The data abstraction form and in-depth reviews of the full text on all selected empirical studies were informed by the literature. Specifically, the types of assessments were informed by the classifications identified by Daniel and her collaborators: non-workplace-based assessment (non-WBAs), assessment in simulated clinical environments (semi-WBAs), and workplace-based assessment (WBAs) [5]. Regarding focused competencies, we adopted the six domains of competence as the foundational reference list: Patient Care (PC), Medical Knowledge (MK), Professionalism, Interpersonal and Communication Skills (ICS), Practice-based Learning and Improvement (PBLI), and Systems-based Practice (SBP). These six domains are widely used and researched [13]. For the purpose of this study and following deliberate discussion, Step 1 was coded as MK, PC, ICS, and PBLI as NBME specifies. Step 2 was coded as MK, PC, professionalism, and SBP. NBME Subject Exam was coded as MK and PC. Research methodologies were classified as quantitative, qualitative, and mixed methods. Finally, we used five sources of validity evidence, as summarized in the Standards of Educational and Psychological Testing, to inform data synthesis [7]. While some studies focused on one single essential tool, most studies used multiple assessments. We examined both primary and secondary assessments, particularly when these studies explored relationships with other variables such as correlation and prediction.

Results

As Fig. 1 shows, the search parameters and inclusion/exclusion criteria yielded a total of 6254 articles. Title and abstract review excluded 4106 articles based on the inclusion/exclusion criteria. The remaining 2148 articles were then tagged for eligibility in the full-text review. A total of 268 full-text empirical studies were assessed, and ultimately, 218 articles were included for detailed review. Regarding the inter-rater agreement, judgments about the overall favorability of a full-text review to be included in the final review were in exact agreement 73% of the time.
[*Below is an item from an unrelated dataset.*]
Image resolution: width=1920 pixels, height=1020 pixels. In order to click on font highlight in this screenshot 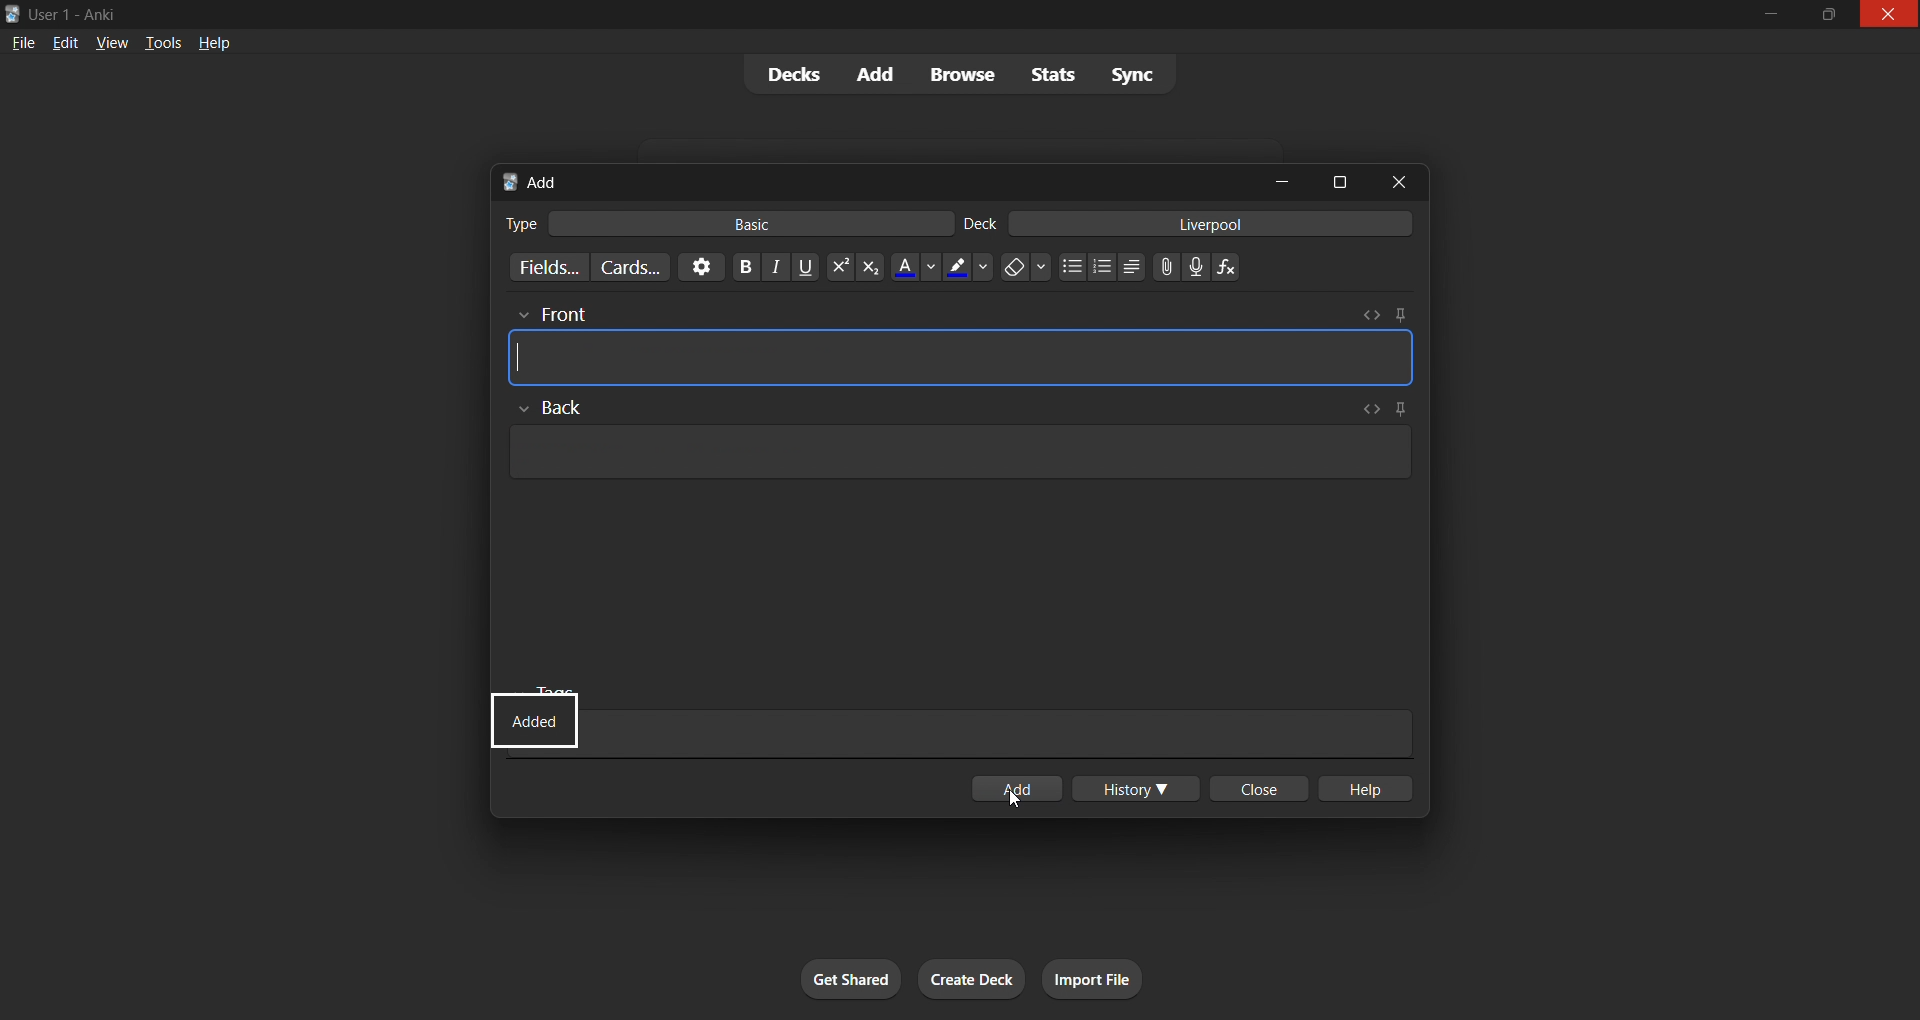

The included articles came from many different countries; however, the majority came from the USA, Europe, and Canada. Up until 2014, the examination of validity evidence was limited every year, with only a single-digit number of studies (excluding the year 2011, which had 14 papers). Nevertheless, there has been an exponential growth in the number of empirical papers related to validity, reaching 38 in 2017 and 31 in 2018. In the following, we discussed four major areas: (1) types of assessments, (2) focused competencies, (3) research methodology, (4) sources of validity and reliability evidence under investigation. Table 1 presents the extraction list including definitions and frequency of the studies in the relevant area.

Types of Assessments

Five major types of the assessments emerged including non-WBAs, semi-WBAs, WBAs, MSPE/Dean’s Letter/Standardized Letter of Evaluation (SLOE), and Letter of recommendation (LOR). The first type of non-WBAs includes four subcategories: Institute-specific multiple-choice questions (MCQs), National MCQs, Performance assessments, and Attribute and perception Survey. The second type of semi-WBAs includes OCSE/Clinical Skills Examinations and Technology-enhanced simulation. The third type of WBAs includes four subcategories: Institute-specific clinical performance assessments, Mini-Clinical Evaluation Exercise (Mini-CEX), Reporter, Interpreter, Manager, Educator (RIME), and Entrustable Professional Activities-based (EPAs-based) assessments.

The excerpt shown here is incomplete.